Since I "discovered" bell hooks in college (sound familar?) I continually find myself enaged and impressed with her writing style, view poing, un-embellished intellectual discourse, and use of common language to put voice to some difficult and sensitive topics. hooks is a careful observer, who manages to avoid pointing fingers and "taking sides," instead focusing on the way systems -- not individuals -- create situations by which we are all trapped in roles. Salvation is no different. I found it a thorough and thought provoking exploration of the notiton of love in a historically fractured community. As a black woman, it would have been easy to fall into who's *fault* it is that love is an endangered species in black culture. I've read the blame of black men, other black women, white men, mammas, stereotypes ect...but what hooks does differently, and with the gentle grace of an explorer trying to understand without categorically defineing a large topic, is simply examine. she offers up theory, evidence and most of all a solution and a call to action for us ALL to affect the way love exists in black community. What Salvation leaves is an uplifiting message that while we come from the fractures and fissures left by forced relocation, slavery and dehumanization, love is not an impossibility or a fairytale, but a real necessity in our lives. I also appreciated how hooks addressed not just issues of romantic love but parental affection and the need of a "love ethic" within the black community that will be our salvation.hooks has done it again, and with every book she lays the map of the black experience from the eyes of a scholar, a woman and a black person. She does it so clearly, and honestly, without guile or resentment, that even non-black scholars can appreciate her viewpoint without feeling alienated -- my roomate and I talked about this book for days after I (initially hesitating for fear she wouldn't 'get it') shared it with her. Its nice to be wrong about some things :)

Moving

I could relate to this book in many ways. Being a new Mom and in the process of formulating, challenging and re-writing everything I have believed about motherhood and family life, hooks completes many of the thoughts I have been thinking but too afraid to say.

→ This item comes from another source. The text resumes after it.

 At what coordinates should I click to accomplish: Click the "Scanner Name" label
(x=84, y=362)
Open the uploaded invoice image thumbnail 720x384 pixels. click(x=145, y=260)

I appreicate her discussions about folks providing material security for their families but not nurturing the emotional. This situation has been something I have had to confront about about my own life, come to terms with and decide how I will "provide" for my son. In many ways its a painful journey, especially when having to challenge familial behaviors that have been passed on for generations, but reading Salvation has helped me through the process and gave me the courage to see that what I decided to do as a Mom was not wrong. And that as children we can ask for more from our parents beyond material. Its such a basic concept, but somewhere along the way, I think our society repressed the need to nourish our souls.

Lovely

After reading hooks' "All About Love", I had to pick this one up and I am SO glad I did. I picked it up and couldn't put in down. In fact, every male friend (to include the one to whom I am most endeared)has either received this book from me as a gift or was strongly encouraged to buy it. bell hooks tells it like it is in a powerful, intriguing, captivating, intellectual, sensual, passionate, thought-provoking, mind-blowing excursion toward the revealment of love (or the lack thereof) in the African American community. She's telling truths that need to be re-told (over and over again), she's exposing lies, both political and social, she's revaling half-truths and other mindless deceptions, and she's doing it all in love. Everybody --- Black or white, straight or gay, male and female, young and old, free or bonded, abused or loved --- needs to read this book like the body needs water, like the lungs need air. If we could get to the place where we understand love the way bell is conveying her message of love, then many of us would be a lot less confused and a lot more hopeful. Read the book, read the book, read the book! If you're a historian, read the book. If you're an educator, read the book. If you're a politician, read the book. I strongly recommend it for anyone who dares to open their minds just a little further.